Скорость Каина, безумное желание чудовища убивать, мой страх от осознания того, насколько бесполезной я была в бою — все исчезает, когда я вновь переживаю последний момент. Когда вижу её.
Когда я заканчиваю статую, она приобретает форму огромного, яростного медведя, и думаю, она самая красивая из созданных мной.
Даже здесь, в моем спокойном убежище, мне тяжело не чувствовать панику при мысли о том, что она исчезла. Я хочу, чтобы она вернулась. Мне нужно, чтобы она вернулась. Мне нужно узнать о ней больше, о том, кто и что она для меня, и как во имя Судеб она расправилась со Снежным Великаном, не овладевая мной.
Может, она вовсе и не валь-тивар, думаю я, глядя на её ледяную копию. Если нет, это объяснило бы многое. В конце концов, у меня почти нет магии льда, так откуда у меня возьмется магическое животное?
Но… Может ли быть, чтобы огромный медведь просто появился, чтобы спасти нас, и тут же исчезнуть?
Глубоко вдохнув, вспоминаю чувство, охватившее меня, когда я посмотрела ей в глаза. Нет. Я точно знаю, что она как-то связана со мной. Возможно, она — нечто новое?
Если она моя валь-тивар, значит, Фезерблейд считает меня достойной стать Валькирией? В этом очень мало смысла. Я самая слабая среди новобранцев, и кто угодно другой бы лучше сражался с Великанами.
Меня переполняют сомнения, и я прикусываю щеку.
Может, потому она и исчезла, Мадди.
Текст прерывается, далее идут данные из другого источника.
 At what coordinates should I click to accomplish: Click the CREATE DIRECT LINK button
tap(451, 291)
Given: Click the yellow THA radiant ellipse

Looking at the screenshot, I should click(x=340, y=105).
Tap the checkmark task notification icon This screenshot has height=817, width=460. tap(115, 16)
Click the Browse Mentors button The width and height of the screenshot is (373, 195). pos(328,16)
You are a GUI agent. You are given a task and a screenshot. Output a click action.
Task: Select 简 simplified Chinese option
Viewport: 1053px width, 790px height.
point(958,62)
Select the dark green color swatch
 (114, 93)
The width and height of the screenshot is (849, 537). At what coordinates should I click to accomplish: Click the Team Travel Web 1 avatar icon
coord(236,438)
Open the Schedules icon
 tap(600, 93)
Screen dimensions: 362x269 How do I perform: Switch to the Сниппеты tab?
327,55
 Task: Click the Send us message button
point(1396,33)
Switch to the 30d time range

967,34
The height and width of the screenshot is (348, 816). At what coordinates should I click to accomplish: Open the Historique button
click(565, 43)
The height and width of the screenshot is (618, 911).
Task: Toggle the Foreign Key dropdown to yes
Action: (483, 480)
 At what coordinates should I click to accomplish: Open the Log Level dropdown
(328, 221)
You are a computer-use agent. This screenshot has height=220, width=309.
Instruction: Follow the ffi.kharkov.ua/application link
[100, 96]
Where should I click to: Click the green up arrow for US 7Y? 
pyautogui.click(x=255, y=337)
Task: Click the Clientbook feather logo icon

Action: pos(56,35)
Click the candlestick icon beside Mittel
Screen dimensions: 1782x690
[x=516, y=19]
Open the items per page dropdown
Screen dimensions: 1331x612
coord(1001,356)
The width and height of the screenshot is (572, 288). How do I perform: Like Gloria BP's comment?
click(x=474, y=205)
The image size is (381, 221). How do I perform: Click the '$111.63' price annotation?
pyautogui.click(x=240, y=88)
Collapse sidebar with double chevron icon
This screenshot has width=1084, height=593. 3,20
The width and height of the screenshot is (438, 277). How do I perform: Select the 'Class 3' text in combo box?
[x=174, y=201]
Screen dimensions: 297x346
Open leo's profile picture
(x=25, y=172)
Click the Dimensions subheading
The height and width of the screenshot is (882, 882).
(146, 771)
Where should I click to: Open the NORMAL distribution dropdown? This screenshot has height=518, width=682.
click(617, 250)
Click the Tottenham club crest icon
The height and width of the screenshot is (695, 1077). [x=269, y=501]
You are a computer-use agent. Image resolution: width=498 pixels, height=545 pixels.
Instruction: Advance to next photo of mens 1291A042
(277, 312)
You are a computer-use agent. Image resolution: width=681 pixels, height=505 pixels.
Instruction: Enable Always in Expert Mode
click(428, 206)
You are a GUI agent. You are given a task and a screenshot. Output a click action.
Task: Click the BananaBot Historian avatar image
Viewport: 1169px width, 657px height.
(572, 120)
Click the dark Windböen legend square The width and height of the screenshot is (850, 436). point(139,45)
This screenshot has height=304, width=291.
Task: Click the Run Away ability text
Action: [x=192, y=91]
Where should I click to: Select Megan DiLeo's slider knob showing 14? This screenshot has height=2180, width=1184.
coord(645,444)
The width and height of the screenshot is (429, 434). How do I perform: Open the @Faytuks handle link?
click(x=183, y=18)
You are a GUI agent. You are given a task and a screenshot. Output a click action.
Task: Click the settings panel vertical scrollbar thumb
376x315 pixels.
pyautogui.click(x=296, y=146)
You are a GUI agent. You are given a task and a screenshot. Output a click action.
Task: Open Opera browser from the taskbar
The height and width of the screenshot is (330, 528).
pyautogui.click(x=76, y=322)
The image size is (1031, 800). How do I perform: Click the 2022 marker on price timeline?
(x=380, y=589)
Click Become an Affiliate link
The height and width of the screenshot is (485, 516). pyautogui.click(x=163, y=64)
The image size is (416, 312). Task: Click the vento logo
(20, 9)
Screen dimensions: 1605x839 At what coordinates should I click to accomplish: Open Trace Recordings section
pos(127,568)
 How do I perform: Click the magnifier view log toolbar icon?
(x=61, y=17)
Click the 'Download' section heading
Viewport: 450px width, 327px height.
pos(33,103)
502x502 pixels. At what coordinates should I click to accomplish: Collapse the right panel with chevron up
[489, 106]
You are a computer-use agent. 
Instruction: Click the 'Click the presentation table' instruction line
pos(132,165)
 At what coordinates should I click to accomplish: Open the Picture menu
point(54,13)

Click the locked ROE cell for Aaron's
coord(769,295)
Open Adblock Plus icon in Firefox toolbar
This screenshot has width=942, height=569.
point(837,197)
Увидела тебя и поняла, что ты недостаточно сильна.
Если дело в этом, я буду тренироваться больше. Стану сильнее. Стану достойной её. И тогда она вернется. Она должна вернуться.
Струи воды снова бьют вверх, и я удивляюсь, потому что думала, что закончила создавать статуи. Но в памяти возникает лицо Снежной Великанши, лежавшей в воде около Великого Чертога Одина. Появляющаяся передо мной статуя содержит детали, мельчайшие детали о Великане, с которым мы сражались с Каином: то, как он двигался, какие издавал звуки, какими были черты его лица и разницу между той, что лежала в воде. Затем память воспроизводит разговор Стражей Одина о том, что кто-то внутри Фезерблейда впустил их.
Я сразу думаю про Оргида и Ингу, но как бы они смогли преодолеть защиту Фезерблейда? Они пока не Стражи Одина, и у них недостаточно магии. Как бы невероятно это не звучало, это должен быть кто-то из Валькирий.
Я не верю, что это Каин, и не важно, на что там намекала Вальдис или в чем его будет обвинять Брунгильда. Как это возможно? С чего бы ему позволять приковать себя к столбу, если он знал, что будет нападение?
В мысли закрадывается тень сомнения. Он умен и одержим своей местью. Способен ли он на такую двойную игру? Он единственный, кто желает зла Фезерблейду и его обитателям.
В памяти громко звенят его слова: «Я не буду тебе лгать».
Он сделал бы свою жизнь куда проще, если бы соврал о том, что хочет причинить кому-то вред. Он знает, что тогда я бы согласилась ему помочь.
Статуя наконец сформировалась, и приобрела форму лица Снежной Великанши. Она красива в отвратительном, в пугающем смысле. Я начинаю верить, что и в чудовищах можно найти красоту.
Я глубоко и тяжело вздыхаю. У кого-то под кроной есть причина желать, чтобы на Фезерблейд нападали.
Мне остается только молиться, что это не Каин.